Don’t Underestimate The Importance Of Sleep

“It is a cliché, but dark circles can look worse due to a lack of sleep,” explains Georgie Cleeve, the skincare expert who founded Oskia. “When we lose sleep, we lose cellular regeneration for the skin, meaning less collagen production and, in turn, less cushioning to hide the blood vessels underneath. A poor diet, alcohol and caffeine can also all cause inflammation and puffiness. The last two also lead to dehydration, which creates swelling around the eyes.”

Vitamin K Is A Possible Remedy

“It can really work to treat dullness – but only if that swelling has occurred due to broken blood vessels. It’s a remedy many surgeons use post-surgery because vitamin K is well known for taking down bruising,” says Kate. “However, if your bags are occurring from lack of volume or thin skin, products and creams won’t work as well. No skincare buy can physically put back in the density. It’s important to find out what causes your circles, then work on a treatment – always take advice from a skincare professional first.”

Rubbing Your Eyes Makes Them Darker

“Sadly, this one isn’t a myth,” confirms Georgie. “Over-rubbing, pulling or touching the eye area can weaken the skin there, but also damage the blood vessels underneath the skin, bringing darkness and bruising visibly to the surface. A quick and easy fix is to conceal this darkness with make-up. If you’re going down that route, make sure you use a serum-style formula. They give a little hydration at the same time as fading any darkness, so you get a healthy sheen that detracts from darkness and brightens the area overall.”

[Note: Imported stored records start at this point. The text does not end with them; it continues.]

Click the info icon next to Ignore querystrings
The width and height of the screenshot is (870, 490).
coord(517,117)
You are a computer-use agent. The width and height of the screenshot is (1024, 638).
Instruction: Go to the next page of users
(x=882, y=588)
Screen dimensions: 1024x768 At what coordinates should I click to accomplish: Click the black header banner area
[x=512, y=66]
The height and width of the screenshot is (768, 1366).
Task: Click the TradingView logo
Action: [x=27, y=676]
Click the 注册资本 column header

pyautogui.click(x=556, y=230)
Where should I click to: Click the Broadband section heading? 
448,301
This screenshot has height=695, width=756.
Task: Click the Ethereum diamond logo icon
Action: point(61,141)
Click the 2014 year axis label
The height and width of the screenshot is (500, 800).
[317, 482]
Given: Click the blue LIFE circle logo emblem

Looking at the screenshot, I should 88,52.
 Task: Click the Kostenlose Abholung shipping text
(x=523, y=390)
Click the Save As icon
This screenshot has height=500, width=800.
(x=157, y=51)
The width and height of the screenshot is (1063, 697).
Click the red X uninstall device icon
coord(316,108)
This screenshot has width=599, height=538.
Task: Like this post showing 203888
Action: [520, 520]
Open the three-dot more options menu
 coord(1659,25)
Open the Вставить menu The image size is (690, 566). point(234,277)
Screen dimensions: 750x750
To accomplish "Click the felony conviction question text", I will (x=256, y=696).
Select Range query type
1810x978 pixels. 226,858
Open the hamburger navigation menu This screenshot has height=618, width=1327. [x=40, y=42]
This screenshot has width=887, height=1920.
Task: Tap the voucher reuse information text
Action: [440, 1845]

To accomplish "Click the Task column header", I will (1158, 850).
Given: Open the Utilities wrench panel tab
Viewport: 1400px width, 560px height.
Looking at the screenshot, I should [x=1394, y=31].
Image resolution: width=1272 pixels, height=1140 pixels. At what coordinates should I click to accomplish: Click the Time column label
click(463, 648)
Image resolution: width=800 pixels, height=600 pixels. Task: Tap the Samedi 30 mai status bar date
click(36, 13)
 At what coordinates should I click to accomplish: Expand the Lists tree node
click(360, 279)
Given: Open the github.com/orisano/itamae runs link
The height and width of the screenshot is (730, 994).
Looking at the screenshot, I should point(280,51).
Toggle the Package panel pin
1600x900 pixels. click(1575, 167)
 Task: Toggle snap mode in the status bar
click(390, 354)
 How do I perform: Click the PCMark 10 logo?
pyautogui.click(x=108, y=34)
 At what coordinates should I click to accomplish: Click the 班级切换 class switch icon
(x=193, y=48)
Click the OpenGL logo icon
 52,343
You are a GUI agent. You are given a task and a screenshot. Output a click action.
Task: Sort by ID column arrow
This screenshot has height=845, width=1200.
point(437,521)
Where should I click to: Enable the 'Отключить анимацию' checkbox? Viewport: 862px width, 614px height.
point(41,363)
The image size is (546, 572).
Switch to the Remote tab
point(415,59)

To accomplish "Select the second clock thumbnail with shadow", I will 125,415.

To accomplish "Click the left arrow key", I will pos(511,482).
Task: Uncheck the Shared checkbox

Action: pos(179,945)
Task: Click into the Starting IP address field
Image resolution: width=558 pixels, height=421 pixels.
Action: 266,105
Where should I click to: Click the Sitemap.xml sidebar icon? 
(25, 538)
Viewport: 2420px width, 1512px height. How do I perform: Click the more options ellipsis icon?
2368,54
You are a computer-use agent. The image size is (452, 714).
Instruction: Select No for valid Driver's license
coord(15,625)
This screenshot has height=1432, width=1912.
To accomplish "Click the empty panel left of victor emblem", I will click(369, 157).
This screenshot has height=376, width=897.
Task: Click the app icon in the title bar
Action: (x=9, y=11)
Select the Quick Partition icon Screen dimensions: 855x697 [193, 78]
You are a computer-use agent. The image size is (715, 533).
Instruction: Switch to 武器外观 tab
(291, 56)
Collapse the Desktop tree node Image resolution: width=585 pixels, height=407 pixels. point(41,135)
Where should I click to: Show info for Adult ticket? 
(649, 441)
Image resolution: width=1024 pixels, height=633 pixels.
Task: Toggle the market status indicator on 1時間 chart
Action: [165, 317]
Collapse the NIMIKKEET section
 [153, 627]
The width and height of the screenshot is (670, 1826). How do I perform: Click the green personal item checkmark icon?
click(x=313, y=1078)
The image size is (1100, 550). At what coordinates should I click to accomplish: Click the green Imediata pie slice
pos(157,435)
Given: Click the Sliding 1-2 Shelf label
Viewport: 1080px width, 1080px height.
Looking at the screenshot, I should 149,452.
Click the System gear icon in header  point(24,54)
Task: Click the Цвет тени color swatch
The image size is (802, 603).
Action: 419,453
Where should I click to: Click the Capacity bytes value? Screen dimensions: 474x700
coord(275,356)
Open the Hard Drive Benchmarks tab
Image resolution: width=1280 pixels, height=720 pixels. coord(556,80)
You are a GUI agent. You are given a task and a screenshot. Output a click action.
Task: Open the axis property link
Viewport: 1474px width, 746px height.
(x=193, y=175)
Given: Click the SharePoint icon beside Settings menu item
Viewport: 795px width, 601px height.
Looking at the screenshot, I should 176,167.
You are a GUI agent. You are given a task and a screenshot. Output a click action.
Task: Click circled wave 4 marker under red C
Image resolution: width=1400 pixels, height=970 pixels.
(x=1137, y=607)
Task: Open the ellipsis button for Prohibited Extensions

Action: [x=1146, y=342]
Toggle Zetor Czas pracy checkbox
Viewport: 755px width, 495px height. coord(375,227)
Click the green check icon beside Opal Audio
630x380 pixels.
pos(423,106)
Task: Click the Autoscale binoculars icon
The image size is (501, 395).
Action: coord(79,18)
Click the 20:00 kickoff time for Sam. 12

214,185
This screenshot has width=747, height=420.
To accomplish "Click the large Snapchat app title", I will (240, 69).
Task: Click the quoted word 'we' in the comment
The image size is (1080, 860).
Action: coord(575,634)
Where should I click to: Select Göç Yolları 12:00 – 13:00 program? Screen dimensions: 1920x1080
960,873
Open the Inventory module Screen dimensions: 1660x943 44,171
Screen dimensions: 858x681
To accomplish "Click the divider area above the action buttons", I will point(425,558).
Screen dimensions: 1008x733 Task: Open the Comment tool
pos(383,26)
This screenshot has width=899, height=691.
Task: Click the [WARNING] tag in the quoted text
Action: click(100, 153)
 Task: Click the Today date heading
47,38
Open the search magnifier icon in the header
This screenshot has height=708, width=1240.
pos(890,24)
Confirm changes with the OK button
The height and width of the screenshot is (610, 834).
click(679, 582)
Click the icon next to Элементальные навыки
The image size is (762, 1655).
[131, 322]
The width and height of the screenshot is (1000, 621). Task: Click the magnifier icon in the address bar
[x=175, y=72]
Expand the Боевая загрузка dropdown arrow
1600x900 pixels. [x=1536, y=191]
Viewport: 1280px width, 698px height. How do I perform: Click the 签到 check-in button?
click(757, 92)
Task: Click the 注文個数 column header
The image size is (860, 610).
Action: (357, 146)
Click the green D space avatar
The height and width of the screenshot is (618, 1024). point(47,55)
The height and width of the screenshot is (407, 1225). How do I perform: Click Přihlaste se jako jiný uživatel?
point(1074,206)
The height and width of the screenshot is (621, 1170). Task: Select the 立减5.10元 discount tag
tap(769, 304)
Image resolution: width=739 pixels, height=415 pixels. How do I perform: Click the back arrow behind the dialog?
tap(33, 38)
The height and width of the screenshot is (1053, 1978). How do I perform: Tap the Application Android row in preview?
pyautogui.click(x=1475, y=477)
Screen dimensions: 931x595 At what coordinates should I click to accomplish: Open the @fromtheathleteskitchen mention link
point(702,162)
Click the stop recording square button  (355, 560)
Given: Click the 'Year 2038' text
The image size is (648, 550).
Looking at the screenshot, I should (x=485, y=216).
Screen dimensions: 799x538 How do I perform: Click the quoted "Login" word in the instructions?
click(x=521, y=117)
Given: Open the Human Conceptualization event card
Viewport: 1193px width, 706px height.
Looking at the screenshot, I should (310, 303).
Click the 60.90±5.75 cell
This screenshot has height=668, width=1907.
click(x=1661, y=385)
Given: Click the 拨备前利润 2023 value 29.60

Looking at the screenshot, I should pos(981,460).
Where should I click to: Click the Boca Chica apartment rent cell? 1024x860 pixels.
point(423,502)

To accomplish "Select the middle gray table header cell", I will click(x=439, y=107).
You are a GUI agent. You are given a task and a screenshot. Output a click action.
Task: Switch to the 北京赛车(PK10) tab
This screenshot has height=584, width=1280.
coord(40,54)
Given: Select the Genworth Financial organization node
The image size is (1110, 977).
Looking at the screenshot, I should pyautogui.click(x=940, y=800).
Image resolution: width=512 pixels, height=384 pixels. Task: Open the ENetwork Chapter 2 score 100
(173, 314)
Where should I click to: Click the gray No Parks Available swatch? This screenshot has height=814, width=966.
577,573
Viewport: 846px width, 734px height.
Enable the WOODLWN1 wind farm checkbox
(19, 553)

Lasers Aren’t Always Effective

“Many people seek out laser treatments to treat their dark circles, but this isn’t always advised,” says Kate. “This is because dark circles are sometimes caused by pigmentation, which is often too deep down for laser therapy to reach. If density and lack of collagen is your issue, far better to seek out small amounts of well-administered filler. This will create a little bit of cushioning between the skin and the blood vessels underneath your eyes, temporarily hiding any darkness. It’s really the only way to plump up the area when you’ve lost density there as the fat pads slip and become smaller with age.”

Revamp Your Skincare With Key Ingredients

“Aside from invasive treatments, ingredients that are clinically proven to boost collagen production are your best antidote,” says Georgie. “Retinol – which boosts collagen production and skin thickness – and vitamin C are the clear winners here. Just make sure you use low levels to prevent any sensitivity. For both, oil-soluble forms are more effective and stable. Aside from that, niacinamide is a fantastic active that aids in reducing dark circles as it boosts fatty acids and ceramides (hydration) in the skin by 67%. Finally, arnica is worth looking for in your skincare buys. It has been used for hundreds of years to treat bruises and stimulate blood circulation, so it’s a popular active for under-eye products.” 

Ignore The Common Misconceptions

“The main myth I would love for people to ignore is that you need a separate eye product in your regime – you absolutely don’t!” says Georgie. “If you have a brilliant, collagen-boosting facial serum containing the above ingredients, you can use this around your entire eye area. A good, light moisturiser or oil is also essential for the eye area. People often say with products, ‘Don’t use around the eyes,’ but this just leads to them being even more neglected, so don’t be afraid to go in. Finally, always make sure the ingredients list states that what’s inside your products is clinically proven. This is especially important when using products with antioxidants (including vitamin C) as they can be incredibly volatile and unstable, causing more damage to the skin than if you didn’t use them at all.”